The Clever Cox - A Memoir

Stephen Hawking coxing.

Tim Koch writes from London,

HTBS has previously written about Stephen Hawking's involvement with rowing while an undergraduate at University College, Oxford and its importance in his personal development before being diagnosed with a form of motor neuron disease. He has recently published his autobiography entitled, inevitably perhaps, My Brief History (Bantam Press, 2013). The publishers tell us:

For the first time, Stephen Hawking turns his gaze inward for a revealing look at his own life and intellectual evolution. My Brief History recounts Stephen Hawking’s improbable journey, from his post-war London boyhood to his years of international acclaim and celebrity. Illustrated with rarely seen photographs, this concise, witty and candid account introduces readers to the inquisitive schoolboy whose classmates nicknamed him ‘Einstein’; the jokester who once placed a bet with a colleague over the existence of a black hole; and the young husband and father striving to gain a foothold in the world of academia.

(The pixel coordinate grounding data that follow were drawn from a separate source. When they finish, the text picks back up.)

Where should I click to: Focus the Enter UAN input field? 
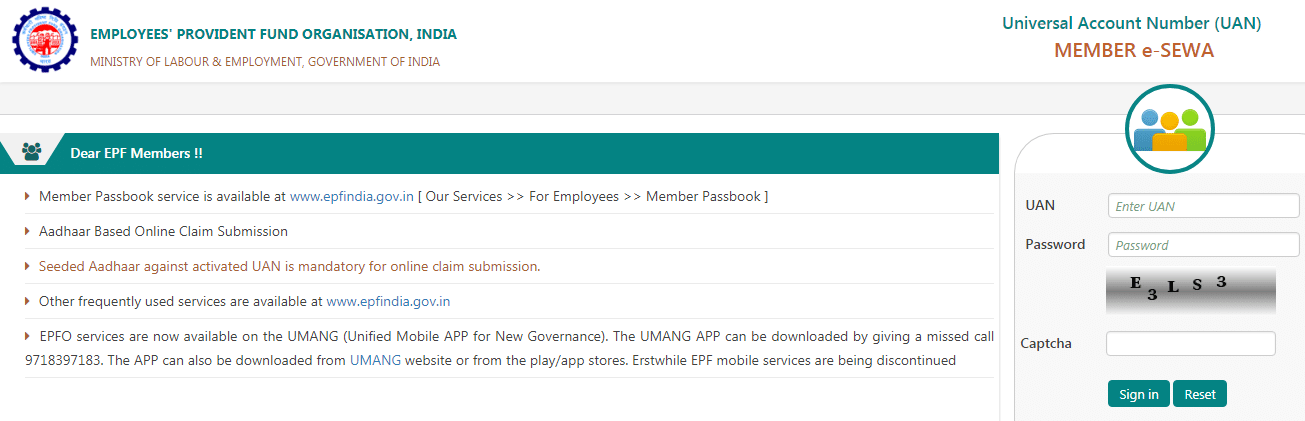(1203, 206)
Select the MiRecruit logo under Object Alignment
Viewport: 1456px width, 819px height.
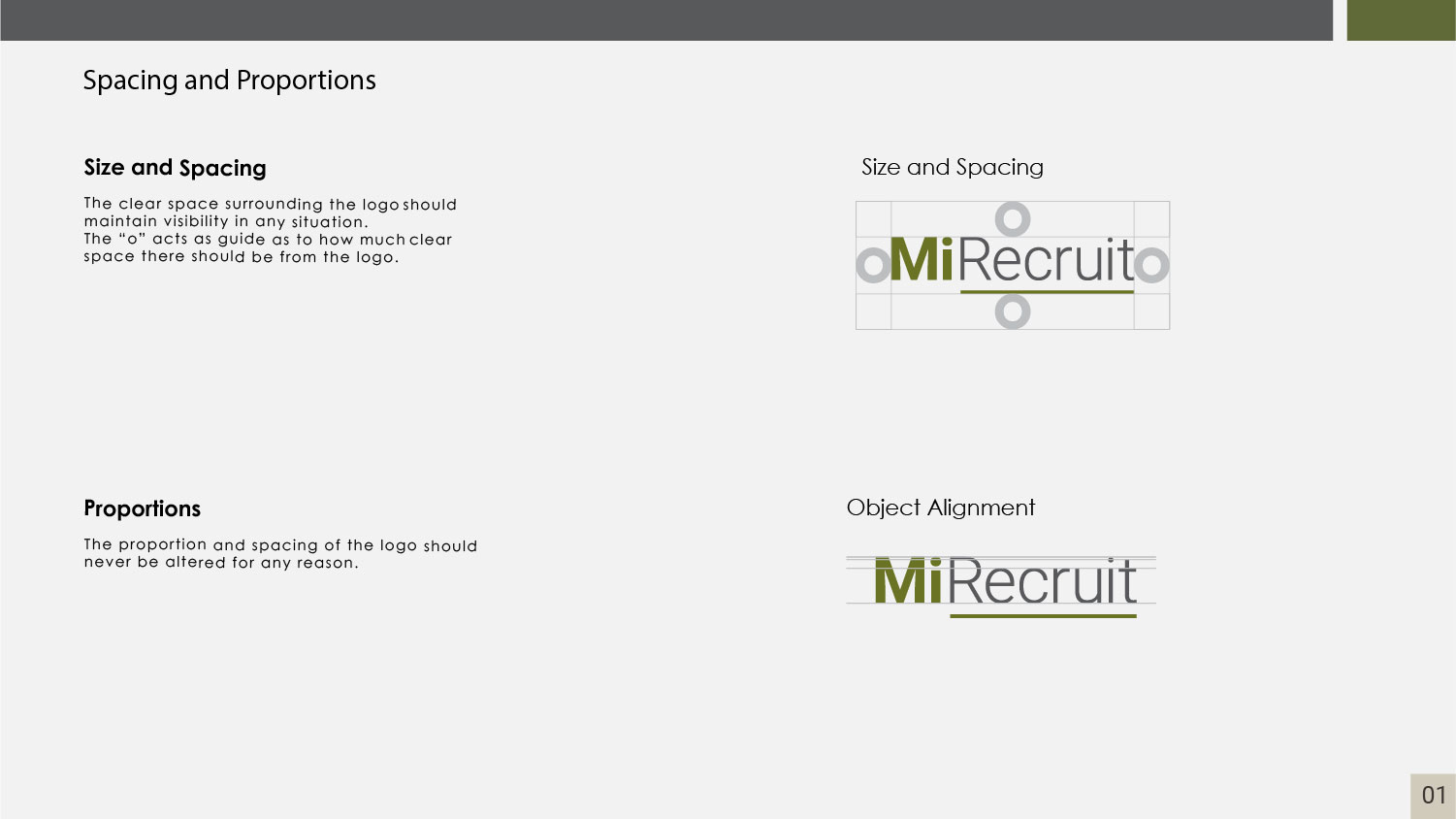1005,581
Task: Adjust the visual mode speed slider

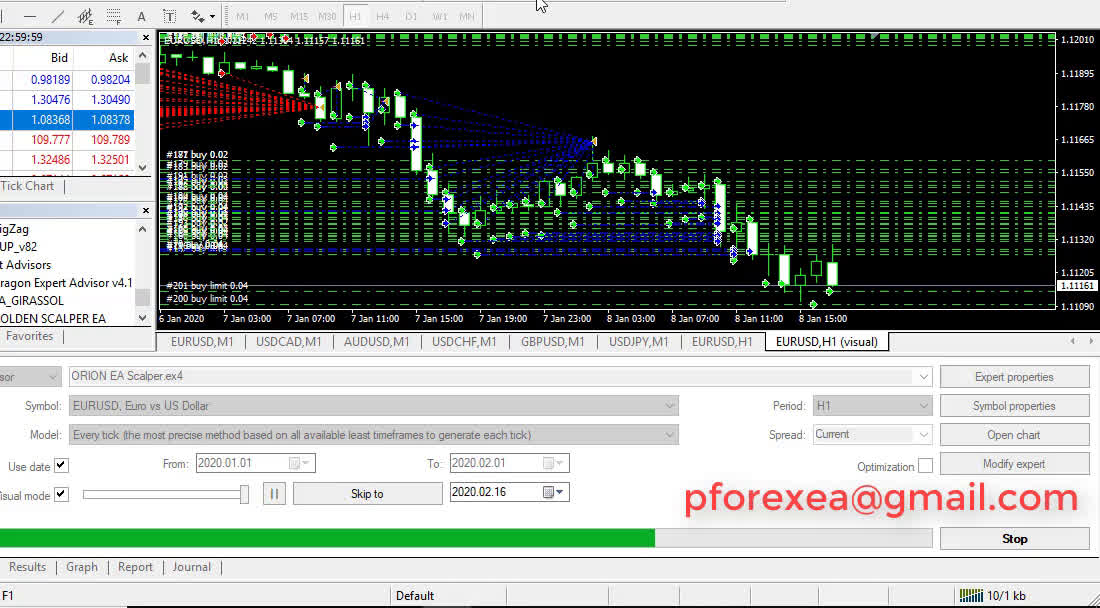Action: click(244, 494)
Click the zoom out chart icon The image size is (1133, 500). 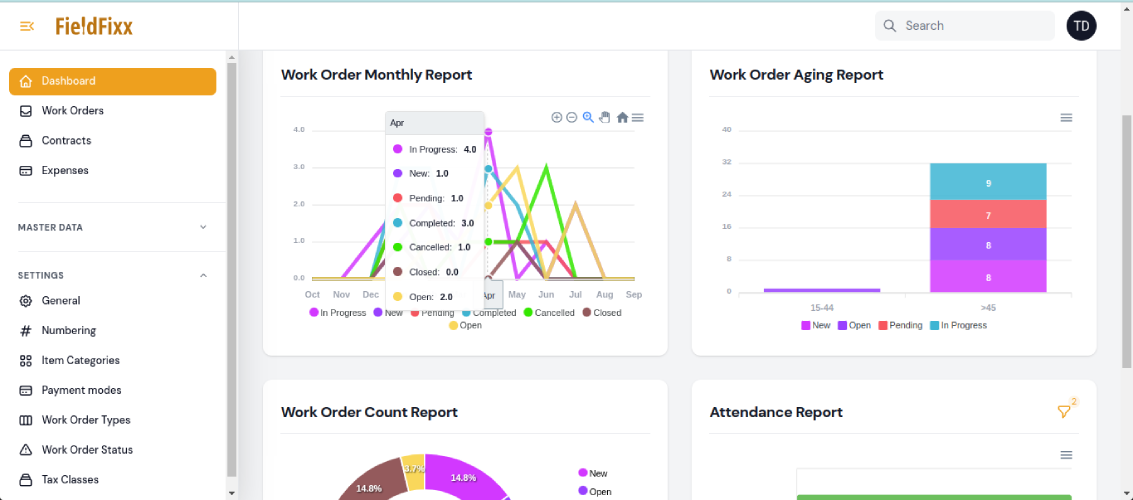572,117
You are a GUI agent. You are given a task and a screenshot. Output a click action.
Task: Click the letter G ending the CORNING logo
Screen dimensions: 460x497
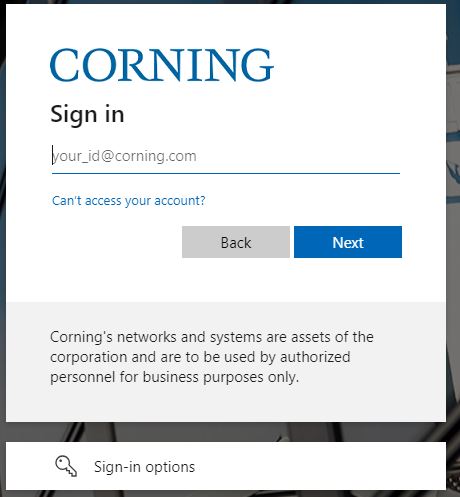257,65
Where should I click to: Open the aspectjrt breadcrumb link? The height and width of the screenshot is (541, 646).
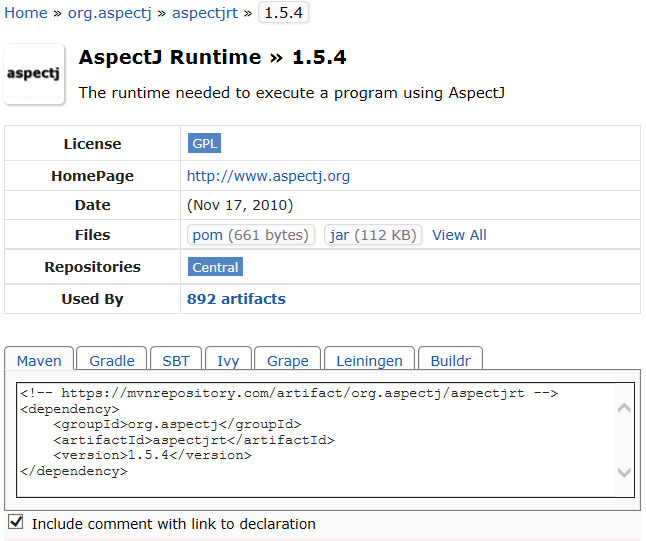(x=205, y=13)
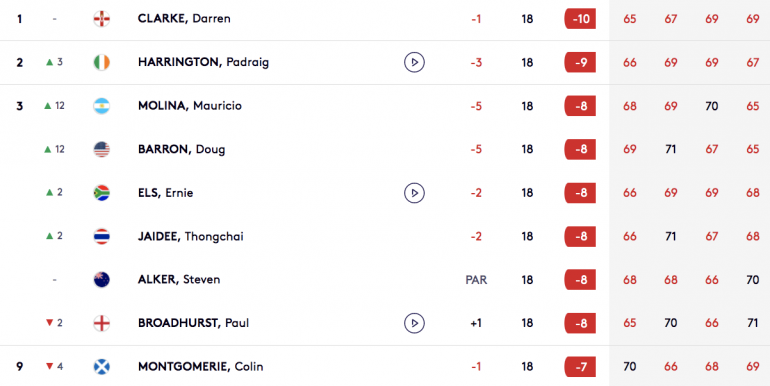770x386 pixels.
Task: Open CLARKE, Darren player profile
Action: coord(184,19)
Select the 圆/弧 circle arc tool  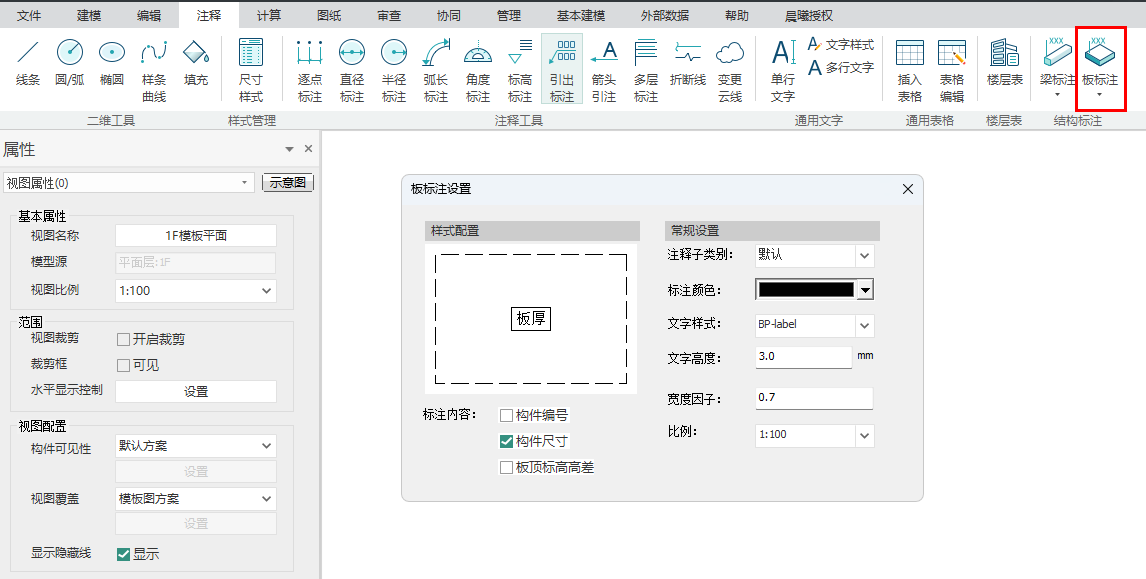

Hawking and the University College Oxford Boat Club.

The book's cover shows a splendid picture of the members of University College Boat Club doing the sort of things that students do when you point a camera at them. Hawking is shown at the centre of the action. His website has an extract from Chapter 3 of My Brief History entitled ‘Oxford’. It contains a short, self-deprecating account of his coxing career plus some wonderful high resolution photographs (click on the screen icon to enlarge). Page 32 has the famous picture of Hawking coxing ‘the rugby boat’ in his boater and blazer. The next page has a study entitled ‘the Boat Club at rest’ showing some serious looking young men in suits and ties on the college barge displaying a recently acquired trophy. However, it is the pictures on pages 34 and 35 taken in 1961 or 1962 entitled ‘the Boat Club at play’ that are the real joy. They show what in those more innocent times may have been called ‘gay young undergraduates’ striking various poses. Some hold that ‘the 60s’ began in 1963, ‘between the end of the Chatterley ban and the Beatles’ first LP’ and certainly most of the young oarsmen pictured look as though they could have come from the 1940s or 1950s – though there is some evidence of the influence of the ‘beat generation’ on one or two of them.

The University College Boat Club was founded in 1827 and its website has a very good history section compiled by the College Archivist, Dr Robin Darwall-Smith. It has some wonderful pictures (again click on the screen icon to enlarge) starting in with the Torpids First Eight of 1862. Despite the seemingly odd mixture of top hats, boaters and bowlers, there are none of the undergraduate affectations displayed by Hawking’s later group. The archive pictures conclude with ULBC’s most famous cox (though possibly least distinguished boat) ninety-nine years later. Time is, indeed, brief.